Surveillance for individuals with a strong family history of kidney cancer but no identified heritable disease: a UK consensus

Abstract

Genetic assessment for renal cell carcinoma (RCC) 31 frequently results in an uninformative result, namely, non-identification of a recognised heritable causative genetic variant. In many of these cases, there is a lack of the key features of a syndromic clinical phenotype suggestive of a specific hereditary condition. In this scenario, it is possible that either a combination of shared environmental and genetic risk factors or as yet unidentified monogenetic susceptibility may be responsible for the RCC; thus, the optimal surveillance strategy for the affected person (after RCC follow-up has ceased) and for their relatives in particular, is unclear.

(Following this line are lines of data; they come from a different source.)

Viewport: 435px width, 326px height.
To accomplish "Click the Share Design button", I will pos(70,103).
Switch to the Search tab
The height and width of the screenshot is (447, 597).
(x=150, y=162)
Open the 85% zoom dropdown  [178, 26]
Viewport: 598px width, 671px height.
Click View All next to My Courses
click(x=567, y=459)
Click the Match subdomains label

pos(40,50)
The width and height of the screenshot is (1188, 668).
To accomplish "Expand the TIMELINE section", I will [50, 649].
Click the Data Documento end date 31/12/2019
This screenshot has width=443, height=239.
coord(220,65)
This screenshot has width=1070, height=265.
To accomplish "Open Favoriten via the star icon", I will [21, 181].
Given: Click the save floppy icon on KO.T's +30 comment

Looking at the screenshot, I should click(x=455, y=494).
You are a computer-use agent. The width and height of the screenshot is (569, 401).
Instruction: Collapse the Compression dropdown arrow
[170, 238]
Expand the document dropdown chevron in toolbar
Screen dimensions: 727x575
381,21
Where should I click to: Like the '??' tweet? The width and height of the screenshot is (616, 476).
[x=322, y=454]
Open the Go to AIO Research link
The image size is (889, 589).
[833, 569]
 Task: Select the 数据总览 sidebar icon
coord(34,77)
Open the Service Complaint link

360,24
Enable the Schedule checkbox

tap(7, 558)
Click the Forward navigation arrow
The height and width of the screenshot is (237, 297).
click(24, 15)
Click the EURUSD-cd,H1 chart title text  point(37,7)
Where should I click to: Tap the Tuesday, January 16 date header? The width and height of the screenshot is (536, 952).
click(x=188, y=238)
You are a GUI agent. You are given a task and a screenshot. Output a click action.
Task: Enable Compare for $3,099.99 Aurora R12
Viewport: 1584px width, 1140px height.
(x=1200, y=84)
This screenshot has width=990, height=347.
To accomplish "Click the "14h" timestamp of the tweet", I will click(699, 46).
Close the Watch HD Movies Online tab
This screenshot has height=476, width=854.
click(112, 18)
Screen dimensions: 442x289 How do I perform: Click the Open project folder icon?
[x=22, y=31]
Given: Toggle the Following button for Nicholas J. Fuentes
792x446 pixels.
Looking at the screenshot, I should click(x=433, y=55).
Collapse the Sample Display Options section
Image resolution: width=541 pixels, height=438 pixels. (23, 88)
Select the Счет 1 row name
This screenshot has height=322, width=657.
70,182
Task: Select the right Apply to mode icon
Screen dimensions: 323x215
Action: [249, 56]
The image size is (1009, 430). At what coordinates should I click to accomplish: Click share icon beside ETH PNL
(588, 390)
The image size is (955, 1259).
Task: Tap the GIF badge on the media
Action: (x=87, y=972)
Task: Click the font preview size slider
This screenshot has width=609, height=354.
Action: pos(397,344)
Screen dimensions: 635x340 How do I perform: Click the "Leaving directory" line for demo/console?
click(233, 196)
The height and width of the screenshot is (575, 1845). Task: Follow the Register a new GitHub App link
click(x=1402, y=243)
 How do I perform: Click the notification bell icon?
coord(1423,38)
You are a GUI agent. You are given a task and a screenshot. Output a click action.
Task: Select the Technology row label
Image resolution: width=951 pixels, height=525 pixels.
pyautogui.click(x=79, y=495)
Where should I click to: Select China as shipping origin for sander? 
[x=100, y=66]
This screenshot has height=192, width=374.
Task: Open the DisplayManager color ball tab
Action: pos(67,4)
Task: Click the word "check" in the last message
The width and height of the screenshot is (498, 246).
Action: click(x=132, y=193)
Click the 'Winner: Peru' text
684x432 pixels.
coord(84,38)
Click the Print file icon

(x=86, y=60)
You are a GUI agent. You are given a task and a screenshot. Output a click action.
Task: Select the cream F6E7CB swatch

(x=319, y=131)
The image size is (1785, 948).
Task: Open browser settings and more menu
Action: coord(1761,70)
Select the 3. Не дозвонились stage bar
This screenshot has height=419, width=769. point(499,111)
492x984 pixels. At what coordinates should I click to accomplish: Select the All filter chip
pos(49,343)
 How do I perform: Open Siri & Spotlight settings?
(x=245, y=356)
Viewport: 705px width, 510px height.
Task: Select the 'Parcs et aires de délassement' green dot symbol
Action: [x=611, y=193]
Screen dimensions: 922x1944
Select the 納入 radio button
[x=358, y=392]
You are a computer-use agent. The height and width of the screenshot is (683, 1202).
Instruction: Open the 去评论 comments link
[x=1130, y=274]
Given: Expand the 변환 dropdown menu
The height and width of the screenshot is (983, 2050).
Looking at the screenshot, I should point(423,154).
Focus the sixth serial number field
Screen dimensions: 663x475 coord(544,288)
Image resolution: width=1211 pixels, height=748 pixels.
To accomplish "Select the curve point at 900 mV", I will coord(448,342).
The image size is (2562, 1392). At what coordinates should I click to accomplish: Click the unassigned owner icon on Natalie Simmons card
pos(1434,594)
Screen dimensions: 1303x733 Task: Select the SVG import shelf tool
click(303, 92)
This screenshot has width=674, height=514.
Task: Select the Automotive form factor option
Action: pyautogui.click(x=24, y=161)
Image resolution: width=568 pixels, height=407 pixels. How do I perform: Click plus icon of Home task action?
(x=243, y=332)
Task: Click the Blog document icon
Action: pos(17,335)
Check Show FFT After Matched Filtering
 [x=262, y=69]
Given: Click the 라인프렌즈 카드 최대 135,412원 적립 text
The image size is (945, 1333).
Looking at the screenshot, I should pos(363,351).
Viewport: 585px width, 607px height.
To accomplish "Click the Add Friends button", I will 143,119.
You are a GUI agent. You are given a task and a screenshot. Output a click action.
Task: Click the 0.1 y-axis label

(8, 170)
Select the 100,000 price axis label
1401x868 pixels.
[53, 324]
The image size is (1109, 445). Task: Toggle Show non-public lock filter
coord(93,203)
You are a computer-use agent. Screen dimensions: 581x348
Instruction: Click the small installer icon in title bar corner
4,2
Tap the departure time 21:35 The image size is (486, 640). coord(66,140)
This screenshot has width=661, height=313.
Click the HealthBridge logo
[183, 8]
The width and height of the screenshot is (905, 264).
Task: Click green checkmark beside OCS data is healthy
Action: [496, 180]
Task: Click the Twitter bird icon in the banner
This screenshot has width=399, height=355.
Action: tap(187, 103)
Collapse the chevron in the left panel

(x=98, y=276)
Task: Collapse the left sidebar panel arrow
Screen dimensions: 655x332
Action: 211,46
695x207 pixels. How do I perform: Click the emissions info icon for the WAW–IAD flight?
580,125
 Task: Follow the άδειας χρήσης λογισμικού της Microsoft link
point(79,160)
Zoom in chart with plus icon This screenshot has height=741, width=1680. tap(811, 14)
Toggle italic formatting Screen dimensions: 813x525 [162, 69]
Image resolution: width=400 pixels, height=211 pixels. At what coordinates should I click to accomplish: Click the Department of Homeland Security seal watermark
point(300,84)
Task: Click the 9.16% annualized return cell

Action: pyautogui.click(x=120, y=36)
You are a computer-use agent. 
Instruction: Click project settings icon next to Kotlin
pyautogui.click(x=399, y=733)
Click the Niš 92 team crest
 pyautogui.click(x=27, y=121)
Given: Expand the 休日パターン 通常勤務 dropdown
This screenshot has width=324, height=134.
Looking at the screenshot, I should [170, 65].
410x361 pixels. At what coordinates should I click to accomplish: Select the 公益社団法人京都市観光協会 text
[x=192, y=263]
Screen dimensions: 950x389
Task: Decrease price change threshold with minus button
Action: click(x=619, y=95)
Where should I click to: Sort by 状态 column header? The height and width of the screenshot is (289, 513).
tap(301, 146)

Early detection of RCC is associated with a better prognosis, with 5-year survival of stage I disease in the order of 88.3% compared to 14% for those with stage 4 disease [1]. Imaging tests enabling early detection are widely available and are associated with a shift in stage at diagnosis [2]. For most RCC subtypes, the characteristics of identified renal masses, such as the size and complexity of renal cysts (Bosniak classification), can be used to decide the point at which to intervene. In middle-aged individuals in the general population, the sojourn time between radiologically evident (screen-detectable) kidney cancer and clinically meaningful diagnosis is estimated to be in the order of 3.7–5.8 years, [3] although growth is more rapid, and metastatic potential higher at smaller sizes, in individuals with certain monogenic syndromes predisposing to kidney cancer – most notably FH tumour predisposition syndrome [4].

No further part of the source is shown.